▶ Set problem: Copy out the part of the listing that opens with the line containing "This screenshot has height=538, width=800." and closes with the line containing "tap(1379, 147)", including both of those lines.

▶ Dataset entries:

========================

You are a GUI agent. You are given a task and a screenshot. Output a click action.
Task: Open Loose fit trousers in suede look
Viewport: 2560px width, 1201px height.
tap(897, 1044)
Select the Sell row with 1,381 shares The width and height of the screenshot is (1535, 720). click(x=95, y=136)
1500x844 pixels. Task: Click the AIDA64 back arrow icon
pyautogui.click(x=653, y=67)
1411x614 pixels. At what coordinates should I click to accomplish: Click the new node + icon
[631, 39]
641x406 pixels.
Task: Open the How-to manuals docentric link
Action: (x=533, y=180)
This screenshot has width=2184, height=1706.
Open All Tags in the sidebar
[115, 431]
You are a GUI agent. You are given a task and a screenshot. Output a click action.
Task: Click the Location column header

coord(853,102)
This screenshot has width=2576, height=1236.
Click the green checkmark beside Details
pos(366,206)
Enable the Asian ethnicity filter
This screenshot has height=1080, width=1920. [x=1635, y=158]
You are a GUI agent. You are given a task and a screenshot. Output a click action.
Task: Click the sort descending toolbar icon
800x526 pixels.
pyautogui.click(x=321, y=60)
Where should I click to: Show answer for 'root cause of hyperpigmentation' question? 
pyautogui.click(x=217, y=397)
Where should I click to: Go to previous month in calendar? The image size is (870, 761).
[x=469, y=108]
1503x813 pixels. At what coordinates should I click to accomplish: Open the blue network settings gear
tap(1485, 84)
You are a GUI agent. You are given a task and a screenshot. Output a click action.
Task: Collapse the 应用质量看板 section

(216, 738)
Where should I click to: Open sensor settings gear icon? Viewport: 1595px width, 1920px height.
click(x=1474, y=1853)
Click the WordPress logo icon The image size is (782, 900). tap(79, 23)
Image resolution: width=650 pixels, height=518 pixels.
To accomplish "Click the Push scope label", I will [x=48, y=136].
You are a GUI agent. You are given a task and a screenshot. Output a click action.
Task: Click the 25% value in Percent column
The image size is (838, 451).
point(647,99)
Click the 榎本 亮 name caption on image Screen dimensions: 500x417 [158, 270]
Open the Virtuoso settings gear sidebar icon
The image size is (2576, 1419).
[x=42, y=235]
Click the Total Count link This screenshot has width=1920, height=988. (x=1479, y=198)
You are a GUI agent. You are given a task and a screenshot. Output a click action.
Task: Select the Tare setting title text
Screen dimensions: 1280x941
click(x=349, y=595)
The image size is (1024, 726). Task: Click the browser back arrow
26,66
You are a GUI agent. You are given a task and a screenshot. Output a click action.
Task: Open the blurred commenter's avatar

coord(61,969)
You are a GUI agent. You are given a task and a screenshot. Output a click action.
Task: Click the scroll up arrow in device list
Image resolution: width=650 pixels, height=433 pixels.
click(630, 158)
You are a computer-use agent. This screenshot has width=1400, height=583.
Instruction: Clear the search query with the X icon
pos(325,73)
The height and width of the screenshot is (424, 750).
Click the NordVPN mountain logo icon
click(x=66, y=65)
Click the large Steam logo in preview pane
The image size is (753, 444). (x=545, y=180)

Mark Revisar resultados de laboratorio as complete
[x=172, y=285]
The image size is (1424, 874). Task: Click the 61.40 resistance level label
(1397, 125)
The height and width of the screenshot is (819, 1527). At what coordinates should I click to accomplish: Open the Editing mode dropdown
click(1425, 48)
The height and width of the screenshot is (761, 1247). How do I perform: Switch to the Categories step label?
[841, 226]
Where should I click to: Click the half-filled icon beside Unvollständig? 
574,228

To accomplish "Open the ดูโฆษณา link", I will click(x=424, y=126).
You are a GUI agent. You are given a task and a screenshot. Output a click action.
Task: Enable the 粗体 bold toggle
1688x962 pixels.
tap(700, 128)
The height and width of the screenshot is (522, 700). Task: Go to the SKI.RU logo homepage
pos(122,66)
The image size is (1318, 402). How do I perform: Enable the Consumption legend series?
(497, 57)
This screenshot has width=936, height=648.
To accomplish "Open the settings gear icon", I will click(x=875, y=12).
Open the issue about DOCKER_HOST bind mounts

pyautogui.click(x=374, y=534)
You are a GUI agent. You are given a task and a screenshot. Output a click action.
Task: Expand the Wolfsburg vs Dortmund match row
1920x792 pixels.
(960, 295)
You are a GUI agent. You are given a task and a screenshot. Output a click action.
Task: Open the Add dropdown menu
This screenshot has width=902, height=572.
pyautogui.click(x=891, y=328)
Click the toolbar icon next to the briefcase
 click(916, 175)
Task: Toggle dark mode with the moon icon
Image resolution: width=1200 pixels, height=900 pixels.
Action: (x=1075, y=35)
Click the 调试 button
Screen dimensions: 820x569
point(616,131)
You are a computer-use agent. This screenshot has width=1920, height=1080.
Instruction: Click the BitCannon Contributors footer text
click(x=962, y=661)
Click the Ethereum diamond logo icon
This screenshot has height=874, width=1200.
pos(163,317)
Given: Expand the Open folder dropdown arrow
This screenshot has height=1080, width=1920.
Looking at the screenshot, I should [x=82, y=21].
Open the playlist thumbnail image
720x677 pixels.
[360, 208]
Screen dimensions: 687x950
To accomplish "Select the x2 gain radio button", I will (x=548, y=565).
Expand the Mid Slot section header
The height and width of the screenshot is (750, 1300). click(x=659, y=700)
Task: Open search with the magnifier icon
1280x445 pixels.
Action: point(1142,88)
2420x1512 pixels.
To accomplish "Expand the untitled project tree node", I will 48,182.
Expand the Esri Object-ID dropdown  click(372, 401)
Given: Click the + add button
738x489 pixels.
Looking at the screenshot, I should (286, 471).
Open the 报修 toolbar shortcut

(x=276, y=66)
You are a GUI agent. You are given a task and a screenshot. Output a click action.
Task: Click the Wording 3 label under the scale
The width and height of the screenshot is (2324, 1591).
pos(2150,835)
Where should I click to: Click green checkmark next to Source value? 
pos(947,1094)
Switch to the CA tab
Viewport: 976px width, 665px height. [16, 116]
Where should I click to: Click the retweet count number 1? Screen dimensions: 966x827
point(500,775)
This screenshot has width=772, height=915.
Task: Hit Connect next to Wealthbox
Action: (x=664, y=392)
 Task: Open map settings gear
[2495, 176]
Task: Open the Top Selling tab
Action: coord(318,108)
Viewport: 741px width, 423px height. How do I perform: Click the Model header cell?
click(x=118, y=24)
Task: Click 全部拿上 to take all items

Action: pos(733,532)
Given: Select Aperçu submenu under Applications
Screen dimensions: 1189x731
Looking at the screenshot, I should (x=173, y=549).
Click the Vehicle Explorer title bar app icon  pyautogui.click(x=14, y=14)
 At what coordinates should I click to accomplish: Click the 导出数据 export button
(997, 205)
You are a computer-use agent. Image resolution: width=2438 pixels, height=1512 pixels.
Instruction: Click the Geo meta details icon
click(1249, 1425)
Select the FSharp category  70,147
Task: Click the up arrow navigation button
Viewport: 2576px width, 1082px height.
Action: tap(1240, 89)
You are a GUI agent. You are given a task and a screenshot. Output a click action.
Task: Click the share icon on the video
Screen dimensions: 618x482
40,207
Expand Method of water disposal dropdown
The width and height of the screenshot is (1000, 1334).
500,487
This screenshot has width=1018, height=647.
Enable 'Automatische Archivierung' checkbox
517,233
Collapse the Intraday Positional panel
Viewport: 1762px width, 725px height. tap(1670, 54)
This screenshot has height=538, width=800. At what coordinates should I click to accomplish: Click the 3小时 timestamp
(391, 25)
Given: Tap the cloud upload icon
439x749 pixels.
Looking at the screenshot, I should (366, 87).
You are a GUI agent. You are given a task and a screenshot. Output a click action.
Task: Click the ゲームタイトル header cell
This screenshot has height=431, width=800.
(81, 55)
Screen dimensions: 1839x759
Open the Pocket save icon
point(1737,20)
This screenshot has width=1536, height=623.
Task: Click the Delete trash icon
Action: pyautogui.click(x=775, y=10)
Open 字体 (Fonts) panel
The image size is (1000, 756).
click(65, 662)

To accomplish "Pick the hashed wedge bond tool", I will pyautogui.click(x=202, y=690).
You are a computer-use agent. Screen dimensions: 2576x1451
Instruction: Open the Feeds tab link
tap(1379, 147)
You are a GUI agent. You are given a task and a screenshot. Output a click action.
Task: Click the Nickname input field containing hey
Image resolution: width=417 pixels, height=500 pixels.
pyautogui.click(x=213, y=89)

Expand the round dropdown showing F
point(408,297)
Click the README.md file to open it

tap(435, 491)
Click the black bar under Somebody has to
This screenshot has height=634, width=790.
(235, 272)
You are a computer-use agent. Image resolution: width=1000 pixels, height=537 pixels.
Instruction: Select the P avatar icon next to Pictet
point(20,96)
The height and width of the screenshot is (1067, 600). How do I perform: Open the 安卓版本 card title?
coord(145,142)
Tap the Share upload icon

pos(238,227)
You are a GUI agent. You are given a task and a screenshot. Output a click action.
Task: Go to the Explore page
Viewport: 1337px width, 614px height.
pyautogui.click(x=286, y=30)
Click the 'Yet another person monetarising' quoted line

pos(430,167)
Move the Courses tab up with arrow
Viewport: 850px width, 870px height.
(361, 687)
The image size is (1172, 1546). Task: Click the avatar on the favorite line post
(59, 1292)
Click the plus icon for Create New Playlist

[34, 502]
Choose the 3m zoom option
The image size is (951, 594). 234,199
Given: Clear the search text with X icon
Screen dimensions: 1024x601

========================

▶ Result of this exercise:
This screenshot has height=538, width=800. At what coordinates should I click to accomplish: Click the 3小时 timestamp
(391, 25)
Given: Tap the cloud upload icon
439x749 pixels.
Looking at the screenshot, I should (366, 87).
You are a GUI agent. You are given a task and a screenshot. Output a click action.
Task: Click the ゲームタイトル header cell
This screenshot has height=431, width=800.
(81, 55)
Screen dimensions: 1839x759
Open the Pocket save icon
point(1737,20)
This screenshot has width=1536, height=623.
Task: Click the Delete trash icon
Action: pyautogui.click(x=775, y=10)
Open 字体 (Fonts) panel
The image size is (1000, 756).
click(65, 662)

To accomplish "Pick the hashed wedge bond tool", I will pyautogui.click(x=202, y=690).
You are a computer-use agent. Screen dimensions: 2576x1451
Instruction: Open the Feeds tab link
tap(1379, 147)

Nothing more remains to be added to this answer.